Dataset content:

##########

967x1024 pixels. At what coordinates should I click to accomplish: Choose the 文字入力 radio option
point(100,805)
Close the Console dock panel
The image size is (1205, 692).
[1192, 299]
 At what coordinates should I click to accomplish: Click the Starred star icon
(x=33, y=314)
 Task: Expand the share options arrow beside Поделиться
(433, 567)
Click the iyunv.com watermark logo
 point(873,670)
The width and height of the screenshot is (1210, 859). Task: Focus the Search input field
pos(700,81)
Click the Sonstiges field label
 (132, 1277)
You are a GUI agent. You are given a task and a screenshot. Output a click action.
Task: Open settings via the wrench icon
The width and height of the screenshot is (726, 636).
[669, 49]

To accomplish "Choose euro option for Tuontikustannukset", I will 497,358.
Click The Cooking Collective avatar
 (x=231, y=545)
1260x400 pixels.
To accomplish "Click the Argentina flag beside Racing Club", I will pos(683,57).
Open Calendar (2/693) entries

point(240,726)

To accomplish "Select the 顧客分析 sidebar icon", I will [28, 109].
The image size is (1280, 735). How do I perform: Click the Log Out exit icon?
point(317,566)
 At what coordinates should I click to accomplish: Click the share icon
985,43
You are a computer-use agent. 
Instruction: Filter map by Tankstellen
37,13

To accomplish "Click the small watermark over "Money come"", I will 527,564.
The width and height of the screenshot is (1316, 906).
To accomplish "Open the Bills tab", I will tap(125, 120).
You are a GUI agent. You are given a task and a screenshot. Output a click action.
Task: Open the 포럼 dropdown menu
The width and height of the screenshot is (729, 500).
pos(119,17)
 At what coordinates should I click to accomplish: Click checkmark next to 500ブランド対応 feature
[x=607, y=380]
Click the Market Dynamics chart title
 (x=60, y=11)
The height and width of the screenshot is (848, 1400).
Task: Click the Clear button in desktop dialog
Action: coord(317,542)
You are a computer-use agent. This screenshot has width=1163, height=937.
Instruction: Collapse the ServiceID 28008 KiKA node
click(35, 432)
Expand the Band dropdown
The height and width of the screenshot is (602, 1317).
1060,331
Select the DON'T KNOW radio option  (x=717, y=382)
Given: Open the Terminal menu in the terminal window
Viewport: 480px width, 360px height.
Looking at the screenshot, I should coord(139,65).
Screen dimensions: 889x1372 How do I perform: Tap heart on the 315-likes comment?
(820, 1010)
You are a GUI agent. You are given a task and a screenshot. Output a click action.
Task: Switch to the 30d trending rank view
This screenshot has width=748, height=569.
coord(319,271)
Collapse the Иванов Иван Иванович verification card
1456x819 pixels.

##########

Print the records above exactly as they appear, beginning with the line that contains "Select the DON'T" and stopping after the line that contains "(820, 1010)".

Select the DON'T KNOW radio option  (x=717, y=382)
Given: Open the Terminal menu in the terminal window
Viewport: 480px width, 360px height.
Looking at the screenshot, I should coord(139,65).
Screen dimensions: 889x1372 How do I perform: Tap heart on the 315-likes comment?
(820, 1010)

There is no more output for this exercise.